The experience of belonging you get from solid friendships can also have a positive impact on your mental health. Research has found that a sense of belonging can decrease feelings of depression and hopelessness.

Friendships keep loneliness at bay

“Feeling estranged and alienated from others can have a negative impact on our mental health,” says Glenda D. Shaw, author of the upcoming book Better You, Better Friends: A Whole New Approach to Friendship.

And not only can loneliness be tough on your mental health, but it can also wreak havoc on your physical health and overall well-being. Research shows that loneliness and social isolation are correlated with a significantly higher risk of early mortality—between 26 and 32 percent. And research outlined by the Health Resources & Services Administration found that loneliness can be as detrimental to your health as smoking 15 cigarettes per day.

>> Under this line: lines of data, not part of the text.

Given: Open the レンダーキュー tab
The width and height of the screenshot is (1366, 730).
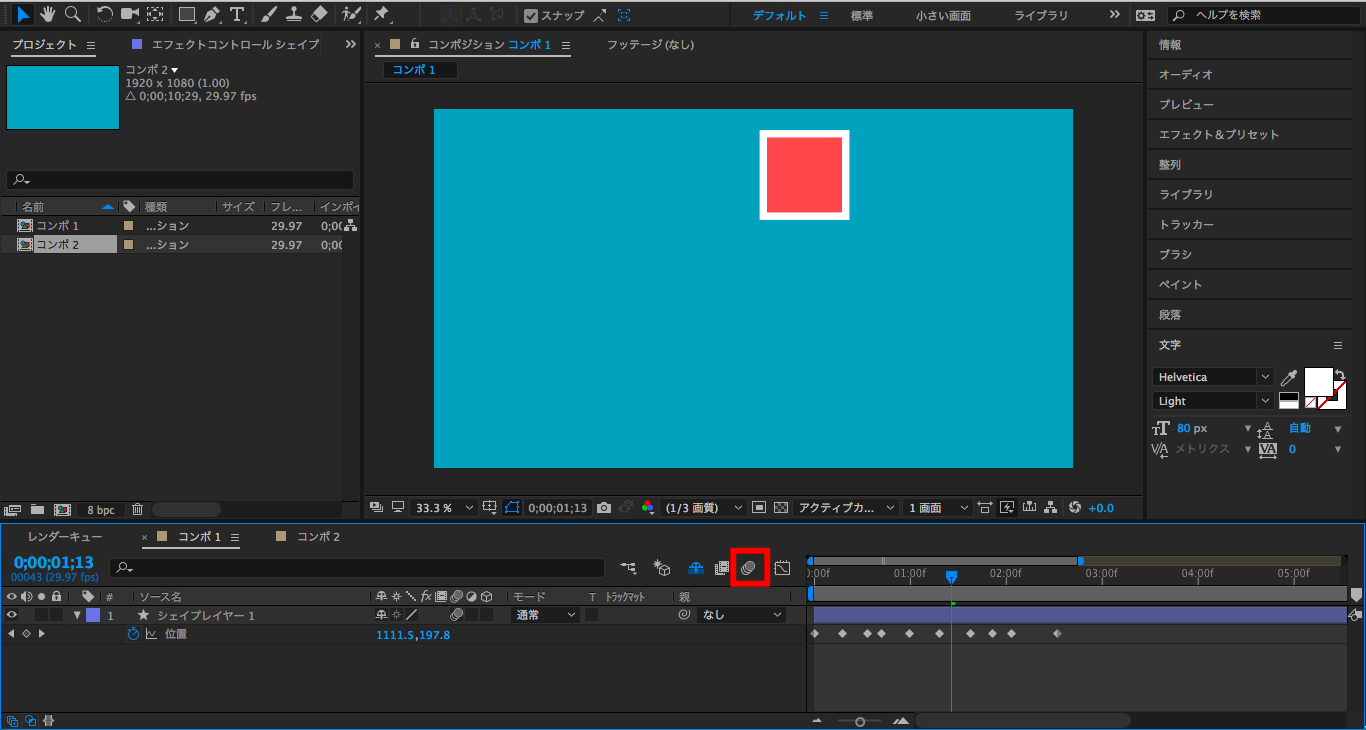Looking at the screenshot, I should click(65, 537).
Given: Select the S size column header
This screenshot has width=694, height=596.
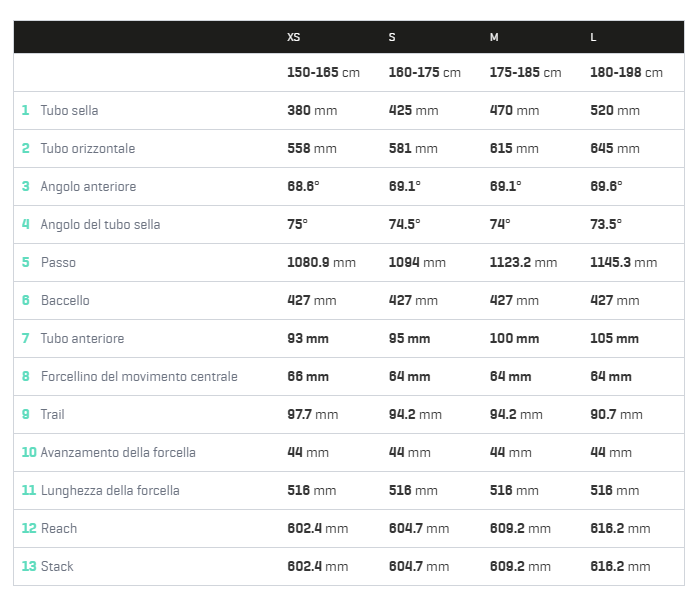Looking at the screenshot, I should pyautogui.click(x=392, y=37).

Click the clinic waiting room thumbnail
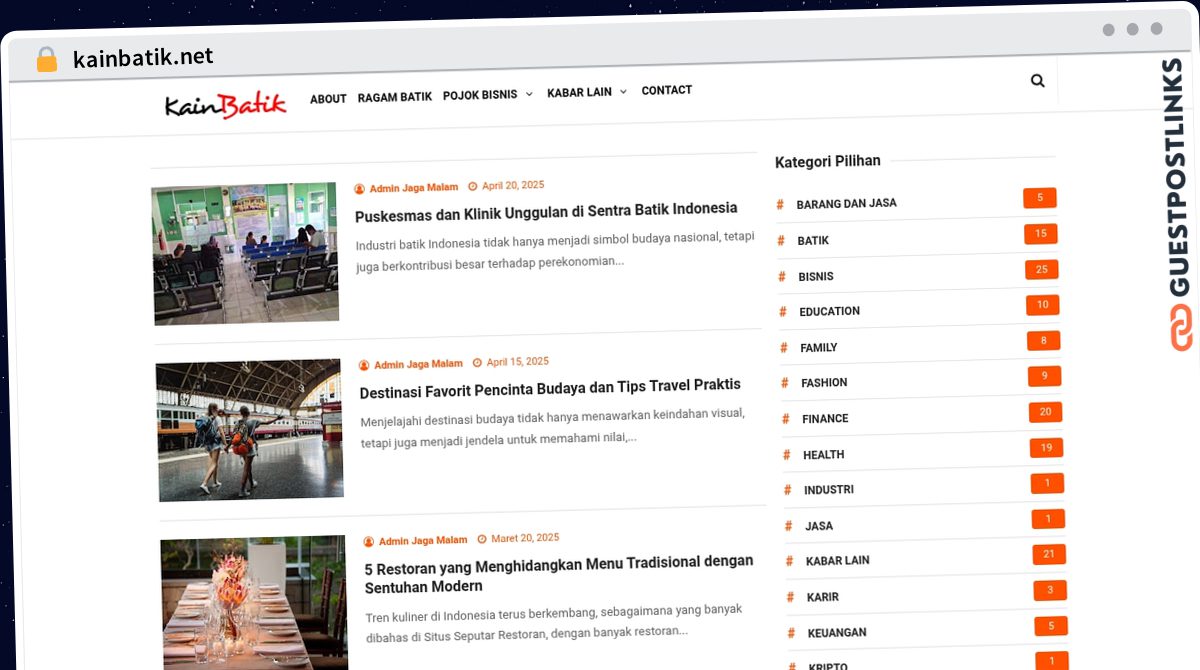coord(245,253)
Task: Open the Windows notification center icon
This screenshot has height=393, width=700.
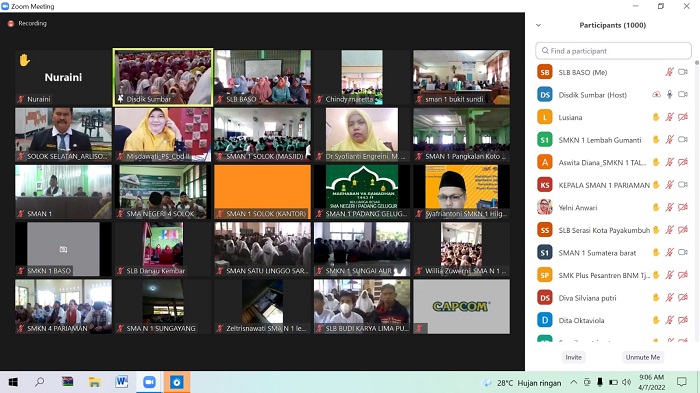Action: pos(682,382)
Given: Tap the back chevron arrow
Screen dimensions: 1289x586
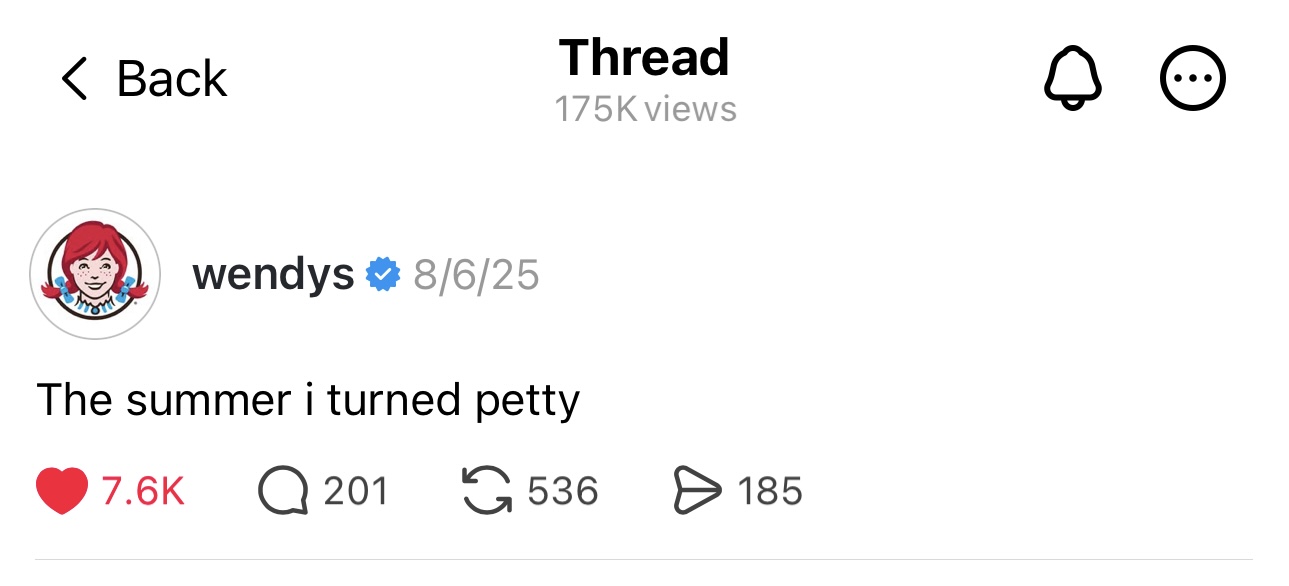Looking at the screenshot, I should click(x=74, y=79).
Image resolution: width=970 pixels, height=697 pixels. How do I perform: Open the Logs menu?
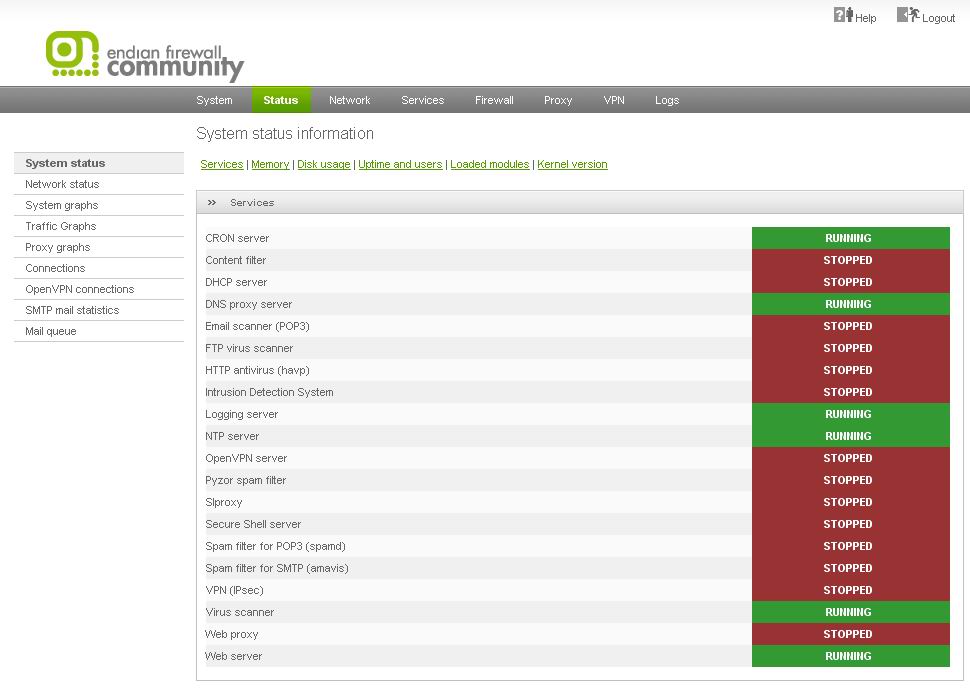667,100
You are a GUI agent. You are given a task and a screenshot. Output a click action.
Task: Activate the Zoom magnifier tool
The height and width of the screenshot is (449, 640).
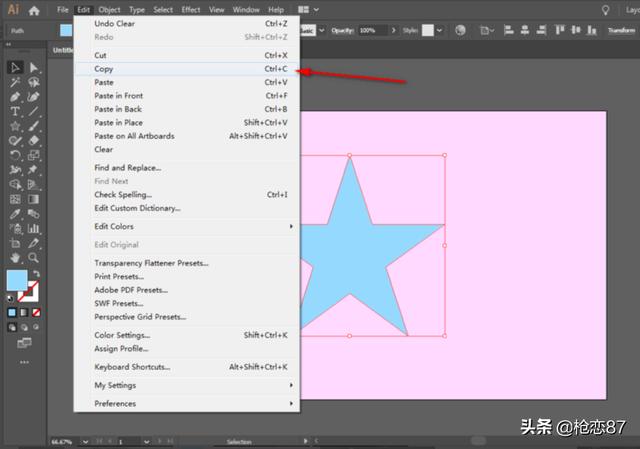(x=34, y=257)
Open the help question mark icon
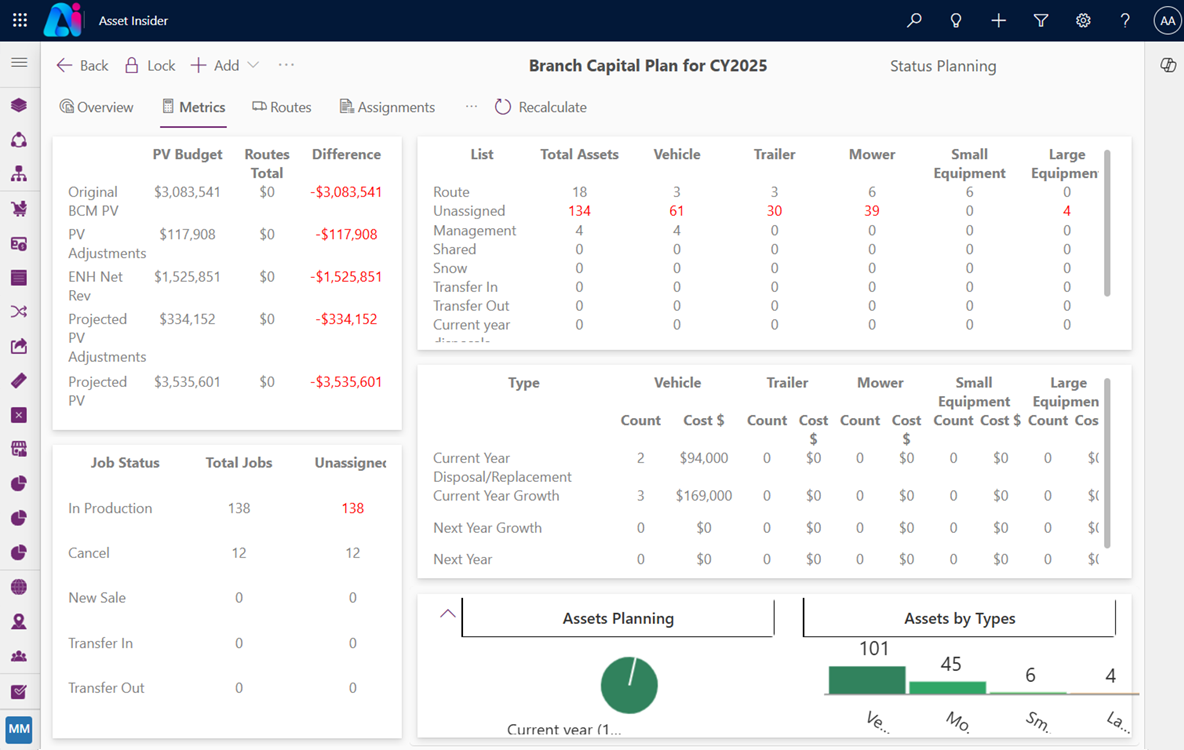Viewport: 1184px width, 750px height. (x=1124, y=19)
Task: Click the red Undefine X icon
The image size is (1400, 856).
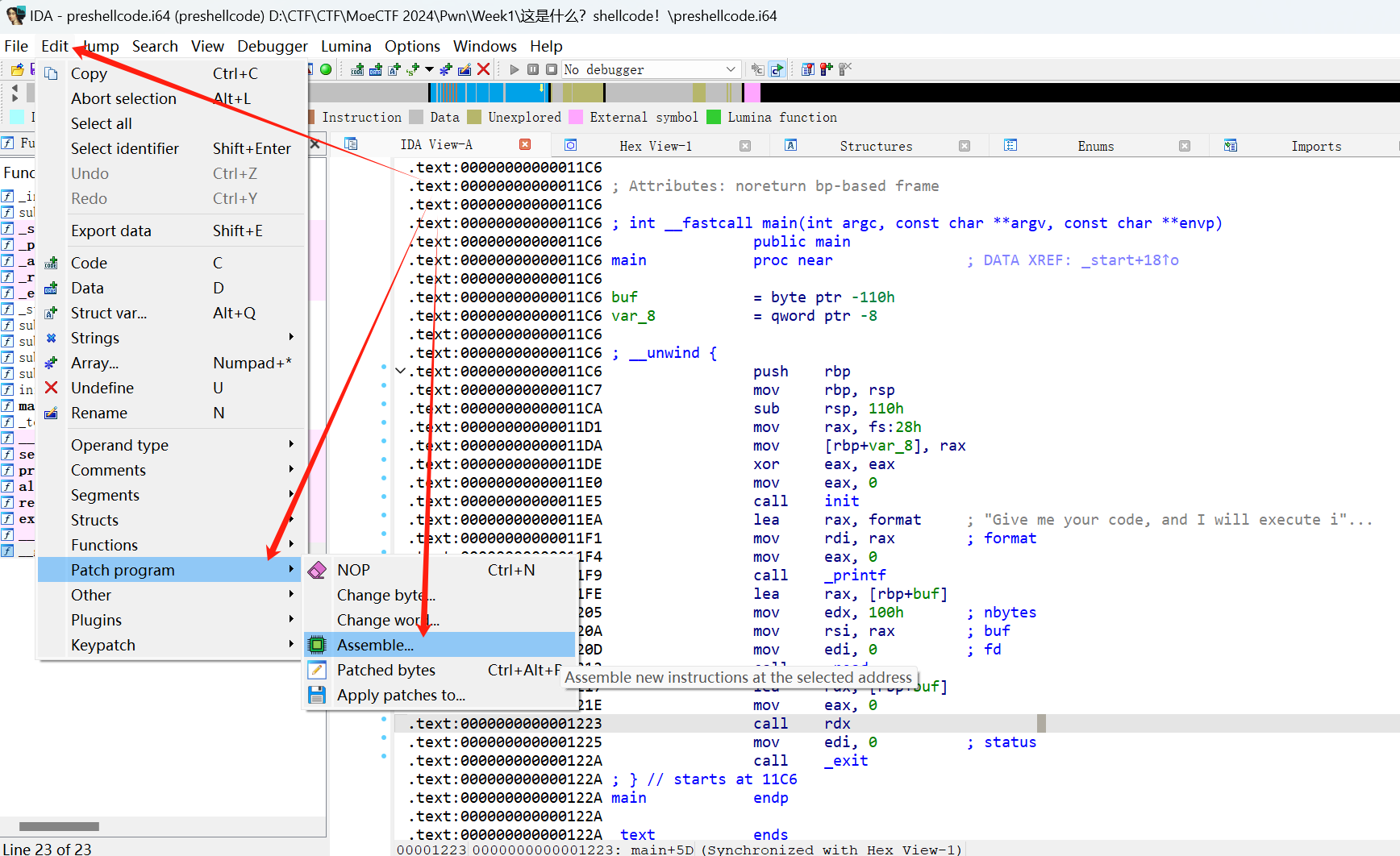Action: coord(52,388)
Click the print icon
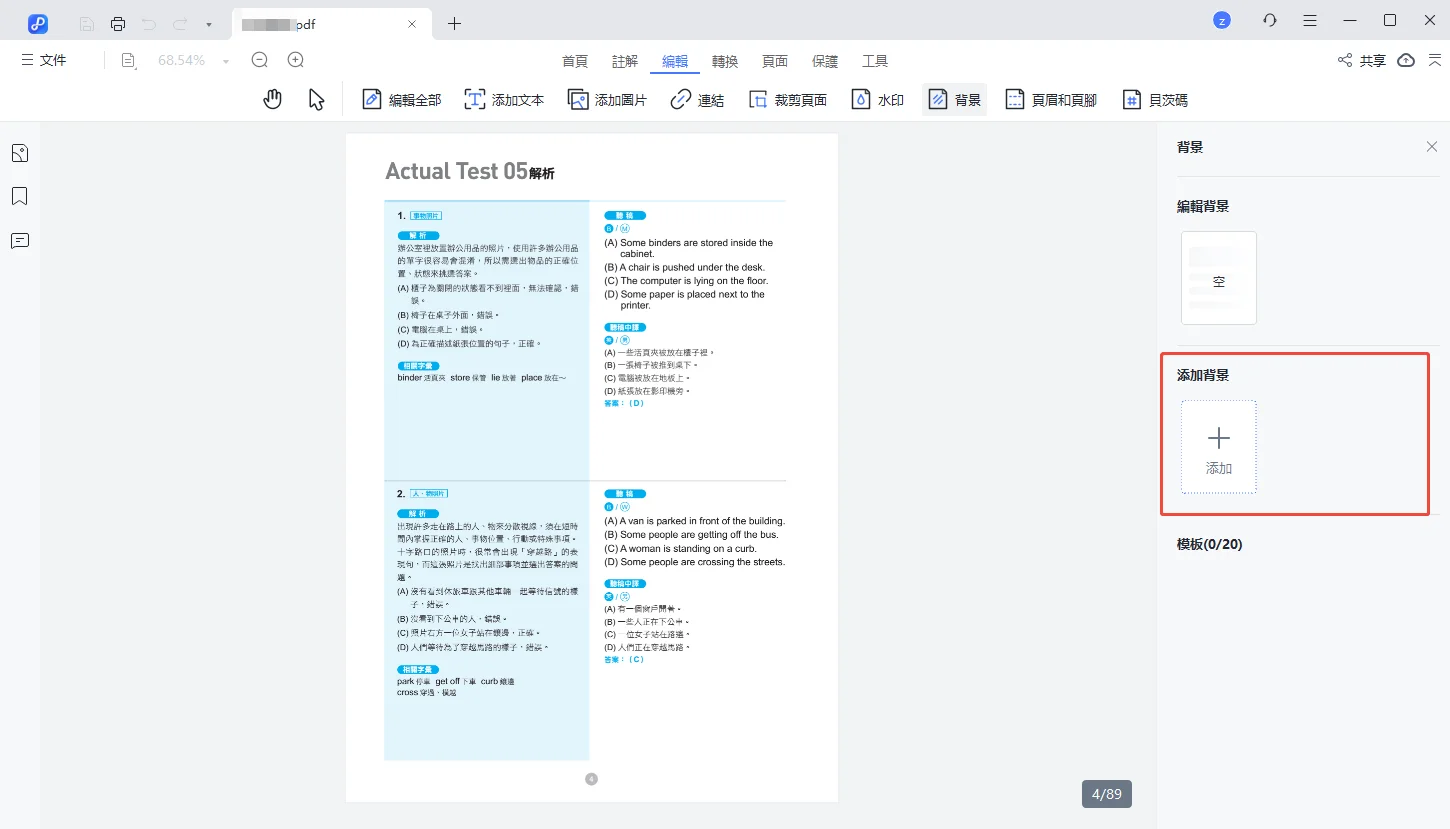Viewport: 1450px width, 829px height. click(118, 23)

Clearly, loneliness can take a toll on your health. But when you have friends that love and support you—and spend time with you—it can help keep loneliness (and the negative health impacts that go along with it) at bay.

Tips for navigating friendships as an adult

Clearly, making friends—and maintaining those relationships—is a must if you want to be your happiest, healthiest self. But it can be hard to find time to make new friends—or to prioritize the friendships you already have.

Here are a few tips to help you navigate friendships as an adult (and reap the health-boosting benefits in the process):

Put yourself out there with like-minded people. Friendships typically flourish when you have something in common. So, if you’re on the market for new friends, try putting yourself in situations where you’ll meet people you have a lot in common with. “It’s important, at any age, to form new friendships with people who reflect our personal interests and hobbies,” says Shaw. “If you love books, join a book club through your local library; [if you love] hiking, become a volunteer guide at a local park; [if you love] acting, offer your skills at a local theater company.”

Make an effort. It doesn’t matter how great a friendship is; if you don’t actively work to keep the friendship moving forward, eventually, it will disappear. If you want to keep your friendships going strong, you need to make an effort. “To keep…friendships strong, you have to maintain them,” says Shaw. “Connect regularly, return calls, and respond to emails.”

Prioritize the right friendships. Not all friendships are created equal—and not all friendships are going to make you a healthier person. Prioritize the friendships that make you feel loved, appreciated, and supported. And the friendships that don’t? Do yourself (and your health!) a favor and let them go. 

“It’s important to acknowledge that not all friendships contribute in healthy ways to our lives,” says Handley Schmitt. A friend “who regularly makes us feel devalued, disrespected, or in danger is not someone who is contributing positively to our lives—and we have permission to take a step away from any relationship that is chronically unhealthy.”